L'Uruguay a envoyé le deuxième vol d'aide humanitaire au Venezuela après les tremblements de terre

Le deuxième vol transportant de l'aide humanitaire de l'Uruguay est parti pour le Venezuela

Le deuxième vol transportant au total 15 tonnes d'aide humanitaire à destination du Venezuela a décollé ce samedi du principal aéroport du pays, dans la banlieue de Montevideo, pour desservir la population touchée par le double tremblement de terre survenu dans ce pays le 24 juin.

La cargaison est composée notamment de fournitures sanitaires, de médicaments et de kits d'hygiène et a été organisée de manière interinstitutionnelle pour répondre aux besoins priorisés par le gouvernement vénézuélien pour la phase d'intervention d'urgence, selon un communiqué de la présidence uruguayenne.

« Ce qui est tenté dans l'aide humanitaire, c'est que l'aide fournie soit ajustée à la demande et non à l'offre », a déclaré le directeur du Système national d'urgence, Leandro Palomeque.

L'avion Hercules KC 130-H de l'Armée de l'Air qui devait voyager ce mardi n'a finalement pas décollé en raison d'un « changement de règles » de la part du pays des Caraïbes, comme l'a rapporté la veille la ministre uruguayenne de la Défense nationale, Sandra Lazo.

Ce problème a été résolu cette semaine après des dialogues entre les autorités des deux pays, menés du côté uruguayen par le ministre des Affaires étrangères, Mario Lubetkin.

« Je n'arrive pas sur un territoire sans problèmes. J'arrive sur un territoire qui présente tous les inconvénients après une catastrophe comme celle qui s'est produite. Dans ce cadre, les règles du jeu changent aussi », a expliqué Lazo lundi.

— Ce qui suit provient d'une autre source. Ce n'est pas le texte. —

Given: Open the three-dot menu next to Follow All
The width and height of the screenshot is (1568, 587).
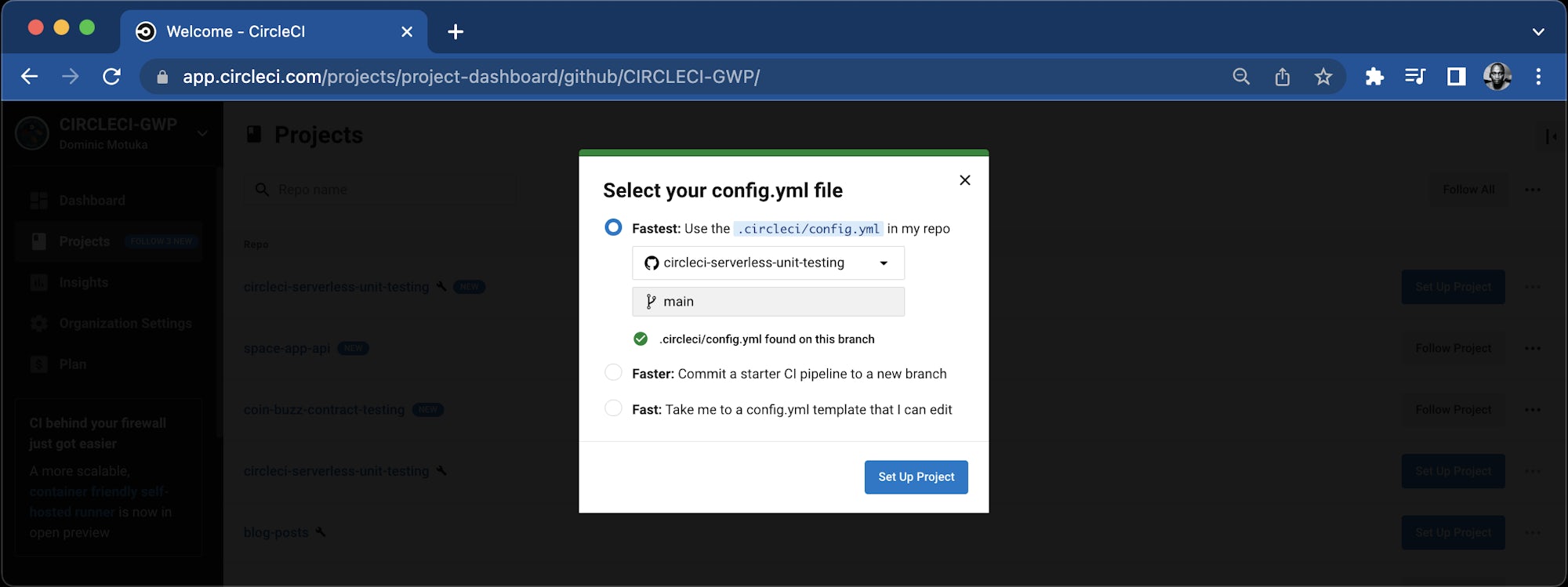Looking at the screenshot, I should click(x=1534, y=189).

Le titulaire du portefeuille a ajouté : « Il y a un nouveau changement de règles et ce changement de règles concerne les coûts pour ceux qui arrivent à l’aéroport avec certaines fournitures. »

Une fois ce problème résolu, le vol est parti samedi matin.

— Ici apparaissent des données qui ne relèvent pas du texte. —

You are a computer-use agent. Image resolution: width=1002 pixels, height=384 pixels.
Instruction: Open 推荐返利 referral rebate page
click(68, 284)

Le bilan des morts du double tremblement de terre du 24 juin au Venezuela s'est élevé vendredi à 5.069, après avoir ajouté 139 nouveaux décès, a rapporté le président du Parlement, Jorge Rodríguez, qui a également précisé que le nombre de blessés reste à 16.740.

Le premier avion transportant de l'aide humanitaire en provenance d'Uruguay part pour le Venezuela

Le nombre de sans-abri reste à 17 907, indique le bilan diffusé sur le compte Telegram du frère du président en charge, Delcy Rodríguez.

Les autorités, selon le rapport de Rodríguez, ont aidé 128.324 familles touchées par les tremblements de terre de magnitude 7,2 et 7,5, tandis que 21.235 personnes se trouvent dans 107 camps temporaires.

L'opération a été présentée par le gouvernement uruguayen comme un nouveau transfert de solidarité également destiné à la communauté vénézuélienne résidant dans le pays.

Le point central de l'annonce était la répétition du pont aérien dans un délai de dix jours. La phrase publiée soulignait qu'il s'agissait de la deuxième mission au cours de cette période et qu'elle était possible grâce à la capacité opérationnelle disponible.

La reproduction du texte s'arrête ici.